## Text segment:
☆ ☆ ☆ ☆
This month the federal government announced its JobMaker Plan, to encourage businesses to hire workers in the 16 to 35 age bracket, through hiring credits of $100 or $200 per week, for 12 months. However, the way in which prospective workers are identified and engaged, may lead to a rise in liabilities for which many businesses may be uninsured.
The JobMaker Program
The government predicts that the JobMaker Hiring Credit program will create around 450,000 positions nationwide. The new recruits must be “eligible employees”. To be an eligible employee an employee must:
- “be aged either:
- 16 to 29 years old, to attract the payment of $200 per week; or
- 30 to 35 years old to attract the payment of $100 per week at the time their employment started;
- have worked at least 20 paid hours per week on average for the full weeks they were employed over the reporting period;
- commenced their employment between 7 October 2020 and 6 October 2021;
- have received the JobSeeker Payment, Youth Allowance (Other), or Parenting Payment for at least one month within the past three months before they were hired;
- be in their first year of employment with the employer, reflecting the hiring credit is only available for each additional job; and
- must be employed for the period that the employer is claiming for them.”
Using agencies to find eligible employees
But how will an eligible business know whether a job applicant has received one of the qualifying government benefits within the 3 months prior to hire?
☆ ☆ ☆ ☆
## Data section:
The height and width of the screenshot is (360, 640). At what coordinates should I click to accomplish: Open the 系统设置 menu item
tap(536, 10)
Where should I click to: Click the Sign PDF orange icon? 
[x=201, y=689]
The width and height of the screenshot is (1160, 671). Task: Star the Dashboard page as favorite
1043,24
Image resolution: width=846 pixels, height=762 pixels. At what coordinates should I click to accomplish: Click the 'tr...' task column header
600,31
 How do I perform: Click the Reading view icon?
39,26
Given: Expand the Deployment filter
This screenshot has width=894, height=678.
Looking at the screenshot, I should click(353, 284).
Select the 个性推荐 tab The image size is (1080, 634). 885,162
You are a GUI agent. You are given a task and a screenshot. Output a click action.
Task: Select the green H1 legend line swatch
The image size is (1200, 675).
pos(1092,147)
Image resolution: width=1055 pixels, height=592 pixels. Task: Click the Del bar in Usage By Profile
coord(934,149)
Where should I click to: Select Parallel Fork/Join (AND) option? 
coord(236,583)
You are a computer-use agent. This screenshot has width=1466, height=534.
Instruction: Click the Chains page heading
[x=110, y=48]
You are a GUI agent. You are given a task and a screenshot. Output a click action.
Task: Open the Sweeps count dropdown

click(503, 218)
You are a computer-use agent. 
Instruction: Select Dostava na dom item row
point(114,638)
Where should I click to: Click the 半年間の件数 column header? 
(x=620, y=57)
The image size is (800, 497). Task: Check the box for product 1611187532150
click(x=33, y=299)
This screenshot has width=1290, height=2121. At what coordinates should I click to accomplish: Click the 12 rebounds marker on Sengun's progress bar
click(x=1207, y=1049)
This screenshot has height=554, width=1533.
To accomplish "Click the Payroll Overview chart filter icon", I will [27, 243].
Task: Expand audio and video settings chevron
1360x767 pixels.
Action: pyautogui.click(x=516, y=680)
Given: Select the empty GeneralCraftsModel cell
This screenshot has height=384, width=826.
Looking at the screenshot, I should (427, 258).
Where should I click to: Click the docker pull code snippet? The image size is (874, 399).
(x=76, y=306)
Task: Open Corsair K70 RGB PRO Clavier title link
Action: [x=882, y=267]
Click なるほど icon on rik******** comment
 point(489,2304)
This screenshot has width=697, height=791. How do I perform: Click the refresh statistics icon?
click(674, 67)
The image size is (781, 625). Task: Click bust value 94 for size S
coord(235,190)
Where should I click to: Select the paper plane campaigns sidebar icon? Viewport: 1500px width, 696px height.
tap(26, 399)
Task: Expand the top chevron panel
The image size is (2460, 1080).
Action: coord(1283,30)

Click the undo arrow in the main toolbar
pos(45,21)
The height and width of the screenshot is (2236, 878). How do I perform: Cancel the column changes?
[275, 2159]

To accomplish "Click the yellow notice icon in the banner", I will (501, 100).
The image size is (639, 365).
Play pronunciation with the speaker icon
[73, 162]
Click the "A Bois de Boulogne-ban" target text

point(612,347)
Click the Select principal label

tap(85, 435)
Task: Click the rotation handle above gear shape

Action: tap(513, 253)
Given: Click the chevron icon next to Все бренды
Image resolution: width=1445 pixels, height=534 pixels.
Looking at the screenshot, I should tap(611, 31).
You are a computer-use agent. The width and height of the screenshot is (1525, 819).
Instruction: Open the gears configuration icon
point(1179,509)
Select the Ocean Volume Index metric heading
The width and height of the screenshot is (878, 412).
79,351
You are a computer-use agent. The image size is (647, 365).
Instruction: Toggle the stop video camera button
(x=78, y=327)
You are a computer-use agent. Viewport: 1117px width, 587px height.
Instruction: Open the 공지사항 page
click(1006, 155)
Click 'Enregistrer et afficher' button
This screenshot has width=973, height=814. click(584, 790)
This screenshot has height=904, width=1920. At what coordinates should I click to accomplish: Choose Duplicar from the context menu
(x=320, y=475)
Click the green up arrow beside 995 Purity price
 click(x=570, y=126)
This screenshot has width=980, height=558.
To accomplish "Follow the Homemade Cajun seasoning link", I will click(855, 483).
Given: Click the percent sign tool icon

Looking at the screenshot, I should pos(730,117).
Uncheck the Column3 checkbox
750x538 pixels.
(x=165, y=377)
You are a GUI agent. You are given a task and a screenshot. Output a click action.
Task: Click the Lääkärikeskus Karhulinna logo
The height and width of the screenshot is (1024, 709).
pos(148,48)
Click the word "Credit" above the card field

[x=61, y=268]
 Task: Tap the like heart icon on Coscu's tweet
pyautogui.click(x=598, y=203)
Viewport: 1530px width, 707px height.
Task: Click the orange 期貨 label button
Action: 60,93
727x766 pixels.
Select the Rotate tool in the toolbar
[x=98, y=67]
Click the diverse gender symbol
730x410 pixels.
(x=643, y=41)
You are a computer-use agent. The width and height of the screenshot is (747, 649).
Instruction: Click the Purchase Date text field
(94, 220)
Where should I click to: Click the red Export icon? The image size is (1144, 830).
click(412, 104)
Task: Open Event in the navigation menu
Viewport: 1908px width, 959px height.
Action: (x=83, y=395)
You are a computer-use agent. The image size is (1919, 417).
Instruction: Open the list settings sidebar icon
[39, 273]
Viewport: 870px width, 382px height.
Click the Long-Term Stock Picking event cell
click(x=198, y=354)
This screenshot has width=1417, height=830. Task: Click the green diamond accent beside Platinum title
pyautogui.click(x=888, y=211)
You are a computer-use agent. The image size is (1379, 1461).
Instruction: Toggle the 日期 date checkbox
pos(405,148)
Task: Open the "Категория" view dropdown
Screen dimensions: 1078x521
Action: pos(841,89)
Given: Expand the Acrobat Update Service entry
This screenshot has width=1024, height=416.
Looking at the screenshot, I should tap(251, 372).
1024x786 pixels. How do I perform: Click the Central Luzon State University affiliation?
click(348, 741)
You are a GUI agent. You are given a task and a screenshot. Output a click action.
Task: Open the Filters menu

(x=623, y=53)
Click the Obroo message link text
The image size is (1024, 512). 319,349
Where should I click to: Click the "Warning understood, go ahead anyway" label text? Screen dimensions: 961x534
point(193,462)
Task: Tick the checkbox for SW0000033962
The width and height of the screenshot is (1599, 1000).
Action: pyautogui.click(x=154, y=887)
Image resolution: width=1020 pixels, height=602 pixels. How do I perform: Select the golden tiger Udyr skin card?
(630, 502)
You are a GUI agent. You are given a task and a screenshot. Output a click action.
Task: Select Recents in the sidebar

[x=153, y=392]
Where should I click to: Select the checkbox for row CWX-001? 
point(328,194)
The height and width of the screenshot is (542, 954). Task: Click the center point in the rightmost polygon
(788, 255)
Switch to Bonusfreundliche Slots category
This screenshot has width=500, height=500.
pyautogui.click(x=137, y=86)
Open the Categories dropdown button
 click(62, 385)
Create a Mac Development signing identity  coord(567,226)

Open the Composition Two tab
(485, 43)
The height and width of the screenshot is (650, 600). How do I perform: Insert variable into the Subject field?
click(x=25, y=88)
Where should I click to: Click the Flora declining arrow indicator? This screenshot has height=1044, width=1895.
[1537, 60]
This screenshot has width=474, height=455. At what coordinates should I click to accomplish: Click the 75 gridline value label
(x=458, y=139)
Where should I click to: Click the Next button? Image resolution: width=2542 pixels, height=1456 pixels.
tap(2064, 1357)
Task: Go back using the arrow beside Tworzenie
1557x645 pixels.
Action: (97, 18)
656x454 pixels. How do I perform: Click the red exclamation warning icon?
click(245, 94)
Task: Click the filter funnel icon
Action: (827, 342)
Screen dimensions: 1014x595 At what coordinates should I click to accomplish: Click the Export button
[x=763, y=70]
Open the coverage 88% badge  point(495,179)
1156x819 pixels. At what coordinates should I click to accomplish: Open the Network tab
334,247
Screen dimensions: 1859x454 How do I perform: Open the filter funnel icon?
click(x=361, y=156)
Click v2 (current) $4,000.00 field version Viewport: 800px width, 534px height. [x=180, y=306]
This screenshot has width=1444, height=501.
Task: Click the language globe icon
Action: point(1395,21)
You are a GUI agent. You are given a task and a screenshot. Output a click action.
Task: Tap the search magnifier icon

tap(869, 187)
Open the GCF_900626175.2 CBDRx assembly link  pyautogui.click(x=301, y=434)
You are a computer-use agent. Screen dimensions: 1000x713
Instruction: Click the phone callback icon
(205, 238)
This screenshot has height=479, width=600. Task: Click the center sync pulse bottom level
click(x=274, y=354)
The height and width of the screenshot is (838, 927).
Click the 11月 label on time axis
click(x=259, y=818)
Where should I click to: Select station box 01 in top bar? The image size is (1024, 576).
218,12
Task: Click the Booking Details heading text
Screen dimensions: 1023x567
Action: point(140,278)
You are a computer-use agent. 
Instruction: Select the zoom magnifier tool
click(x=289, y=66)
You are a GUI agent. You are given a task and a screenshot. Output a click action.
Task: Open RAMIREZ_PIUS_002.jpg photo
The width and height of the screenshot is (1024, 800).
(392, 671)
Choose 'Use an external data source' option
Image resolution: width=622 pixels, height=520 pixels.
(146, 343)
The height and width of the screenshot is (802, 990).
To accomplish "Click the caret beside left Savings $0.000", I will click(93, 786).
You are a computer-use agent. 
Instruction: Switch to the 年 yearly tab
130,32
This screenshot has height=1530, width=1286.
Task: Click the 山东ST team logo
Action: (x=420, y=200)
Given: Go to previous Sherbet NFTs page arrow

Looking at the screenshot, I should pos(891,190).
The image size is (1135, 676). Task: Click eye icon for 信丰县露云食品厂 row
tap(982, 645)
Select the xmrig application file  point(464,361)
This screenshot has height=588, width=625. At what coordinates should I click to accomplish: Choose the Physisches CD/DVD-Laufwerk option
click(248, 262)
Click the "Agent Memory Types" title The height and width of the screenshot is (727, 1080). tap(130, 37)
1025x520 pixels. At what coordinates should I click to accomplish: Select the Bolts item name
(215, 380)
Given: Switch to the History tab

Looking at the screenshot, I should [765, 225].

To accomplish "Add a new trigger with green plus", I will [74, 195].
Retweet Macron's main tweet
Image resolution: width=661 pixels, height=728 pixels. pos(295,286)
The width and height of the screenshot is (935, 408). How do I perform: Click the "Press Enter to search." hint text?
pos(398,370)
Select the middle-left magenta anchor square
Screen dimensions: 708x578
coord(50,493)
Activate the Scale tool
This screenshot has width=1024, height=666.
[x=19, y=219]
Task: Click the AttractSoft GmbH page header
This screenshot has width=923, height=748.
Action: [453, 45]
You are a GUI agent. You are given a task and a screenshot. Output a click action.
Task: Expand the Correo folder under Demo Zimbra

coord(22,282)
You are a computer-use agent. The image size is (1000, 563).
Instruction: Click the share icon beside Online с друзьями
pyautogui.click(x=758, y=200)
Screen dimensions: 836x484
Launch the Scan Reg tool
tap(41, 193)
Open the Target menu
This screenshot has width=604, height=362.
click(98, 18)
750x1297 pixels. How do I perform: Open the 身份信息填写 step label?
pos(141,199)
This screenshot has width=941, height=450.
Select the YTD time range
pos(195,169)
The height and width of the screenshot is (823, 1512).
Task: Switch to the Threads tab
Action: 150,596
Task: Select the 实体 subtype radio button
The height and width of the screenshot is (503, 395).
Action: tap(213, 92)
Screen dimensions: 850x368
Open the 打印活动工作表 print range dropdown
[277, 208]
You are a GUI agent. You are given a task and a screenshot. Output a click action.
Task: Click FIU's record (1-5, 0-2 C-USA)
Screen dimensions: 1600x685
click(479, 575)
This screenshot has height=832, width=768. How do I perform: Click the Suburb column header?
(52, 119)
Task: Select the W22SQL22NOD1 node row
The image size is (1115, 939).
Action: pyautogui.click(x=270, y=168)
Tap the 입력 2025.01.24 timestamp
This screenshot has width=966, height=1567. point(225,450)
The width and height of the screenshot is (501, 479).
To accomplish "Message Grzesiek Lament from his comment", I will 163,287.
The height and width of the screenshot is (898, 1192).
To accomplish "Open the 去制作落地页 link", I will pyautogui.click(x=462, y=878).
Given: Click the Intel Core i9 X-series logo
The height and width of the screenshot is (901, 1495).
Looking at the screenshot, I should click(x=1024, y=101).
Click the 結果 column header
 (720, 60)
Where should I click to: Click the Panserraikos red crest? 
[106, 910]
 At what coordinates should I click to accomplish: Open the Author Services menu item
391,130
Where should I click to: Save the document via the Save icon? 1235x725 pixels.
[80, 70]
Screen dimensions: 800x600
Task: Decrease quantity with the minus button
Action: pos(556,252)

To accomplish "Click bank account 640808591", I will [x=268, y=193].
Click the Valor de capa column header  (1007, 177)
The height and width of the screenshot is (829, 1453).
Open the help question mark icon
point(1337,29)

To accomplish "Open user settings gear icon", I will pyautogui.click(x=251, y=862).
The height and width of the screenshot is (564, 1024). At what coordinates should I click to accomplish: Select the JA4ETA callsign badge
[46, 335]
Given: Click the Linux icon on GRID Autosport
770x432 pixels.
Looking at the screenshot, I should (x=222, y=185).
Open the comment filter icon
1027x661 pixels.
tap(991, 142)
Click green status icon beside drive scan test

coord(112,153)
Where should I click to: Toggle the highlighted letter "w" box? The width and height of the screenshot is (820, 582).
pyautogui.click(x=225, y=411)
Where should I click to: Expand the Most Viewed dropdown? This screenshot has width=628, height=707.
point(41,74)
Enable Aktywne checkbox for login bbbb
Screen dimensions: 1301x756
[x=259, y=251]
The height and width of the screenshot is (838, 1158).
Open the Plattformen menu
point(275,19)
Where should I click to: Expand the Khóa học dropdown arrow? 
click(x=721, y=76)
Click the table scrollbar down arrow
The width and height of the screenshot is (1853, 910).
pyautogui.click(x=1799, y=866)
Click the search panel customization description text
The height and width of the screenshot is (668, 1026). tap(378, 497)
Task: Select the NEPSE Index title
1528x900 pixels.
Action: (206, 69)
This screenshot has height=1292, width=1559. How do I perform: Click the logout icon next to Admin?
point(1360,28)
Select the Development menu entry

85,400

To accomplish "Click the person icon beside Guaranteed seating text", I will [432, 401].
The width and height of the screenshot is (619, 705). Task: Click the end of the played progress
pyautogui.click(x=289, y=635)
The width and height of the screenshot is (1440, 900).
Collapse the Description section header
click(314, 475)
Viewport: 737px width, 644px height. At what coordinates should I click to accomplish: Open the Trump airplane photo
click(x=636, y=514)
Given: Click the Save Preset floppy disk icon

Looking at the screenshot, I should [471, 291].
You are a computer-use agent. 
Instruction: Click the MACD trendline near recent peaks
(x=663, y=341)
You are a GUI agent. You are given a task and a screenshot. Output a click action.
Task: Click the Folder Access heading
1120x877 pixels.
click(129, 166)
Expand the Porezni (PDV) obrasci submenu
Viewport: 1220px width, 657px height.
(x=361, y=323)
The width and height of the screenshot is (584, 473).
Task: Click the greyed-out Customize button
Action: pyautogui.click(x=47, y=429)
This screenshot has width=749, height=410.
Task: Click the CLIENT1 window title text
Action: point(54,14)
☆ ☆ ☆ ☆
Please answer these questions from the JobMaker text:
(a) How many positions does the government predict the hiring credit program will create nationwide?
(b) What weekly payment does an eligible employee aged 30 to 35 attract?
(c) Between which dates must an eligible employee's employment have commenced?

## Solution to this task:
(a) Around 450,000
(b) $100 per week
(c) Between 7 October 2020 and 6 October 2021